**Text segment**:
-=-=-
The Future of Influencer Marketing

Sam Wormser
By Sam Wormser

As the social media space has exploded, so has influencer marketing through platforms like Instagram, Facebook, Snapchat, and Twitter. While working with influencers to promote your brand is not a new practice, the way marketing professionals go about it has expanded beyond celebrity endorsements and advertising to social media influencer marketing.

Today, you don’t have to be a celebrity to be a social media influencer. With recent expansion in the influencer marketing space, chatter on the future of influencer marketing has risen. What has been happening in the space and where is it going? Here are my predictions:

Recent Developments In Influencer Marketing

The Federal Trade Commission Crackdown

Influencers are now being held accountable for disclosing on social media if their endorsements were sponsored either financially or with free product after the FTC sent over 90 warning letters to influencers and brands in April 2017 who were not properly disclosing that their posts were advertisements and they were compensated.
-=-=-
**Stated problem 1**:
Write out the lines in the records starting at the one with "Bronze Element type: text (756, 480)" and ending at the one with "Copper Element type: text (757, 494)", word for word.
-=-=-
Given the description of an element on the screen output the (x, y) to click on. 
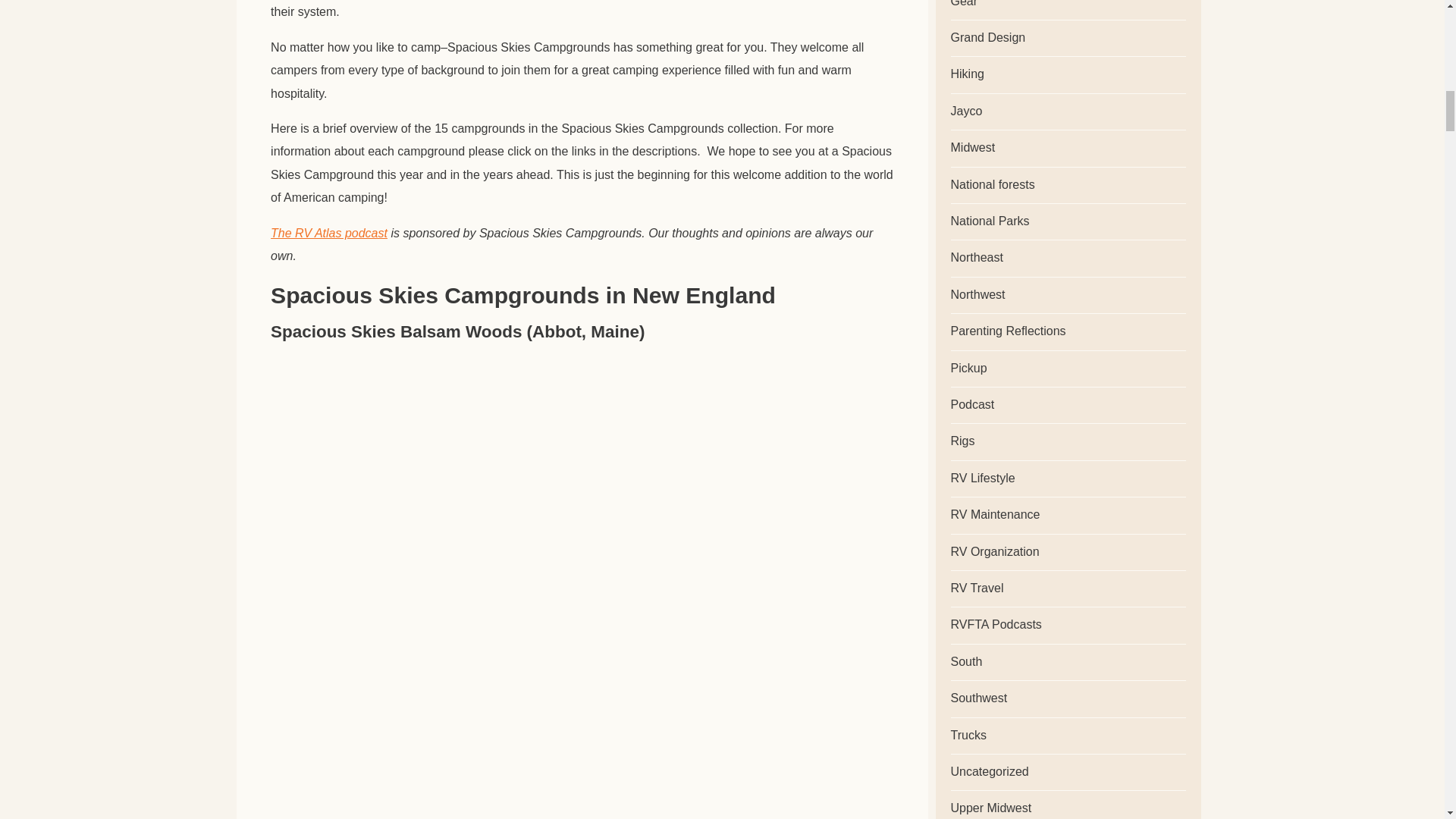
The RV Atlas podcast (328, 232)
Given the description of an element on the screen output the (x, y) to click on. 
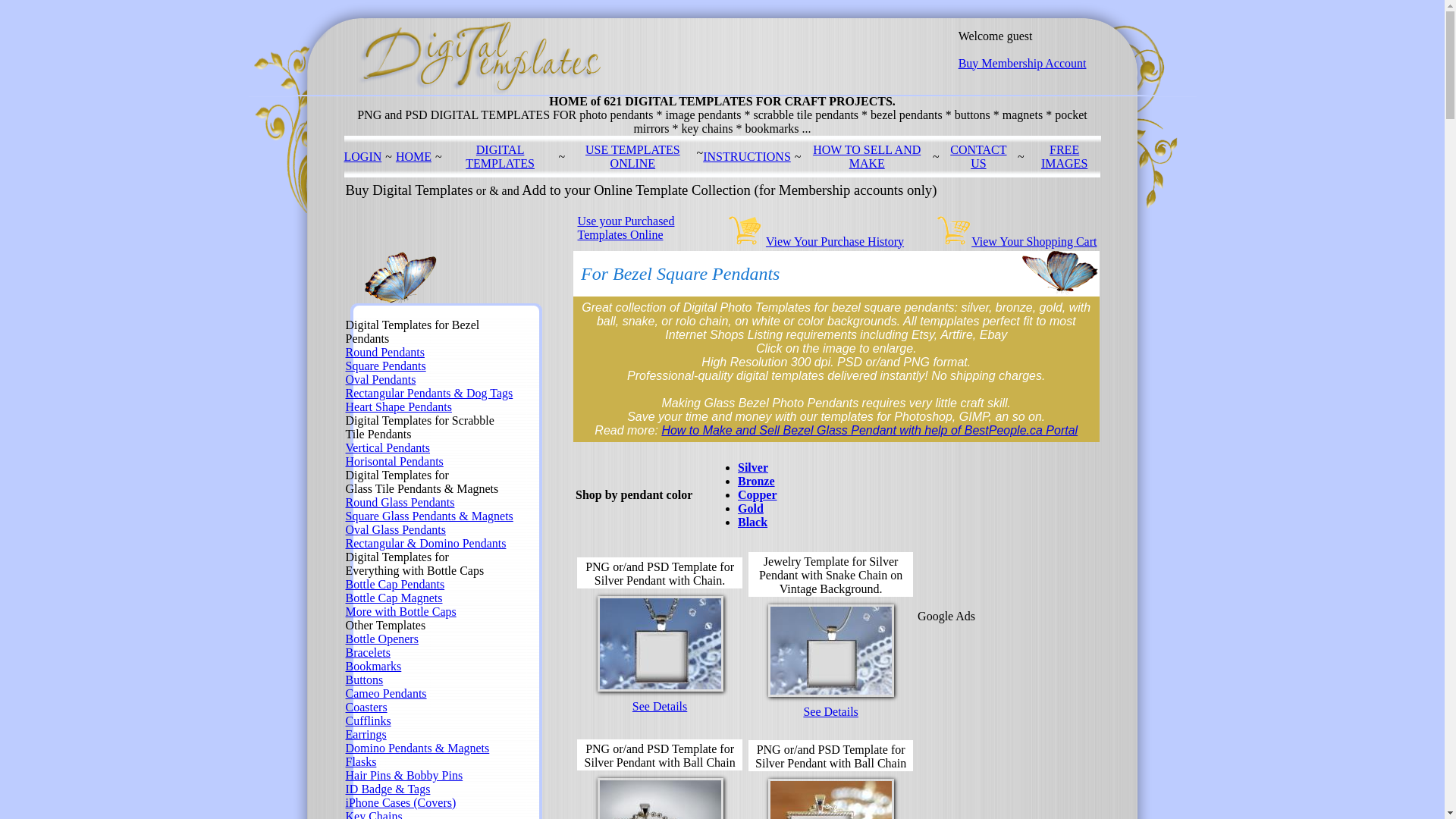
Bronze Element type: text (756, 480)
Rectangular & Domino Pendants Element type: text (425, 542)
Vertical Pendants Element type: text (387, 447)
More with Bottle Caps Element type: text (400, 611)
Bottle Cap Magnets Element type: text (393, 597)
FREE IMAGES Element type: text (1064, 156)
Heart Shape Pendants Element type: text (398, 406)
Copper Element type: text (757, 494)
Cameo Pendants Element type: text (385, 693)
Oval Glass Pendants Element type: text (395, 529)
Buttons Element type: text (364, 679)
HOW TO SELL AND MAKE Element type: text (866, 156)
Buy Membership Account Element type: text (1022, 69)
Hair Pins & Bobby Pins Element type: text (404, 774)
Round Pendants Element type: text (384, 351)
iPhone Cases (Covers) Element type: text (400, 802)
DIGITAL TEMPLATES Element type: text (499, 156)
Bookmarks Element type: text (373, 665)
Bottle Cap Pendants Element type: text (395, 583)
Cufflinks Element type: text (368, 720)
Gold Element type: text (750, 508)
Silver Element type: text (752, 467)
Earrings Element type: text (365, 734)
Oval Pendants Element type: text (380, 379)
Horisontal Pendants Element type: text (394, 461)
Black Element type: text (752, 521)
Use your Purchased
Templates Online Element type: text (625, 227)
Coasters Element type: text (366, 706)
Square Glass Pendants & Magnets Element type: text (429, 515)
Domino Pendants & Magnets Element type: text (417, 747)
View Your Shopping Cart Element type: text (1033, 241)
Rectangular Pendants & Dog Tags Element type: text (429, 392)
See Details Element type: text (830, 711)
LOGIN Element type: text (363, 156)
Bracelets Element type: text (368, 652)
Round Glass Pendants Element type: text (400, 501)
See Details Element type: text (659, 705)
USE TEMPLATES ONLINE Element type: text (632, 156)
View Your Purchase History Element type: text (834, 241)
CONTACT US Element type: text (978, 156)
Bottle Openers Element type: text (381, 638)
INSTRUCTIONS Element type: text (746, 156)
ID Badge & Tags Element type: text (387, 788)
Flasks Element type: text (360, 761)
Square Pendants Element type: text (385, 365)
HOME Element type: text (413, 156)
-=-=-
**Stated problem 2**:
In the influencer marketing article, rewrite the passage starting at "As the social" and ending at "media influencer marketing.", putting "Pinterest" in place of "Instagram".

**Result 1**:
Bronze Element type: text (756, 480)
Rectangular & Domino Pendants Element type: text (425, 542)
Vertical Pendants Element type: text (387, 447)
More with Bottle Caps Element type: text (400, 611)
Bottle Cap Magnets Element type: text (393, 597)
FREE IMAGES Element type: text (1064, 156)
Heart Shape Pendants Element type: text (398, 406)
Copper Element type: text (757, 494)

**Result 2**:
As the social media space has exploded, so has influencer marketing through platforms like Pinterest, Facebook, Snapchat, and Twitter. While working with influencers to promote your brand is not a new practice, the way marketing professionals go about it has expanded beyond celebrity endorsements and advertising to social media influencer marketing.